TSN achieves this using two key technology pieces. The first key fundamental is a consistent concept of time, so that all of the network elements that send packets and receive packets, along with the switches, all share one concept of time. The elements basically have synchronized watches.
The second important piece is a schedule that can be set for all the elements, providing a mechanism for coordinating traffic and, for example, when a particular flow moves through the network. Because there is a common concept of time, all of the flow can be scheduled. These two primary elements assure higher reliability and configuration ability for the individual network pieces.
There are seven IEEE 802 working groups whose projects are timing and synchronization standards and forwarding and queuing tools for scheduling traffic and managing network configurations. Groups include QBV, which is focused on forward and queuing functions, and QCC, which offers a central configuration method and management.

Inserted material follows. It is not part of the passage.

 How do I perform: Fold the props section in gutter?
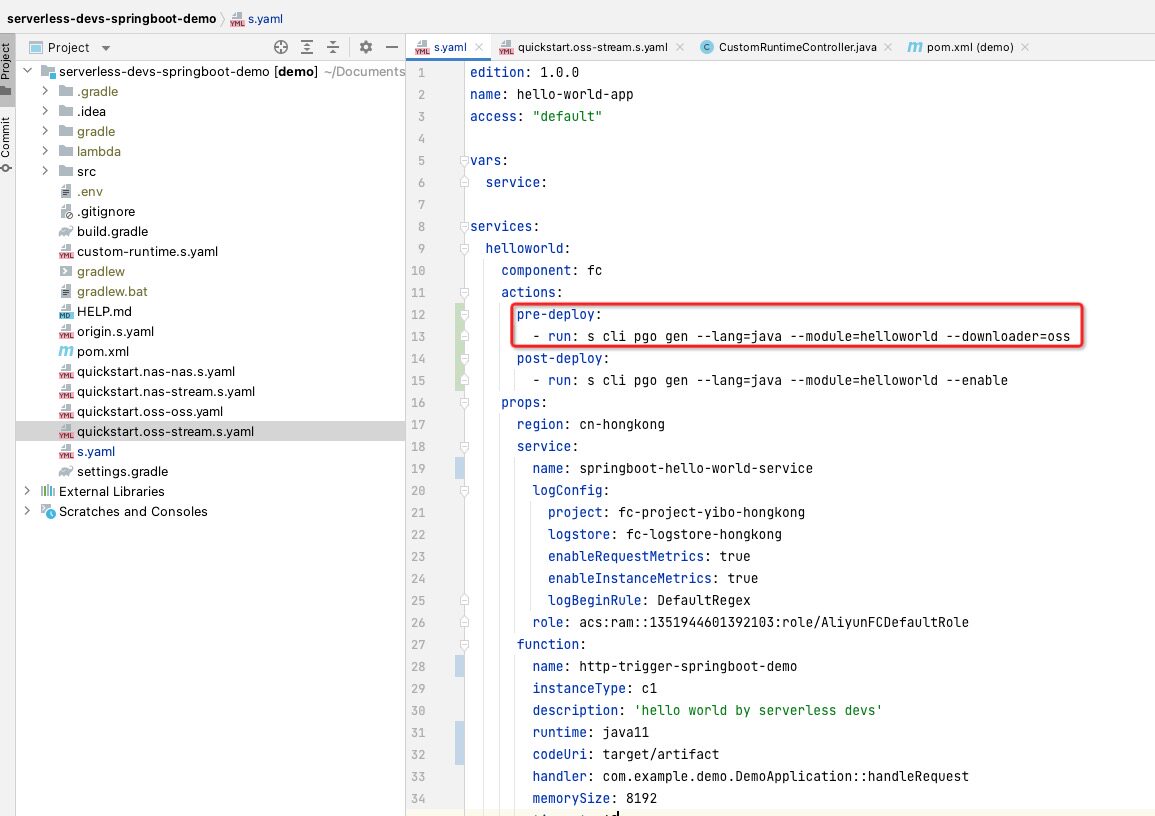[x=463, y=402]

Paul Didier, IoT solutions architect at Cisco, noted, “There are a number of other enhancements that may not be on the same level of maturity, but there is progress being made. If we look at the analogy of a car driving down the street and every light turning green as we get to it, we’re going to do frame preemption.” He explained further, “Imagine a long train or bus crossing in front of you as you get to a light. What we will be able to do is separate that train or bus, let an individual car drive through, and then reconnect the train or bus as it is moving along. To protect the stream in the network, there will be added capabilities, such as ingress policing.”
The effect of TSN on the Industrial Internet would be a move from traditional, localized control to an IoT model where there is secure and reliable connectivity, visibility from above, and no more hierarchical constraints.
(Source: AVnu Alliance)
Didier added that all of the standards and working groups have a goal to enhance standard Ethernet for industrial applications, and are taking good ideas from the existing industrial protocols.
Isolated Control Networks
Deterministic Ethernet for factory automation and control applications has been widely applied for many years, since the late 1980s. We‘ve had high-speed control over Ethernet for a long time. “But when you dissect those applications and look into the way systems have been implemented, they are typically deployed in isolation,” said Dan Sexton of GE Global Research Labs. “We have taken control networks and segmented them off from other networks in the plant, and mandated that only select traffic is going to run on that wire. The approach has been to engineer the traffic and manage the number of frames and when they occur and tightly lock down the network by limiting other types of traffic.”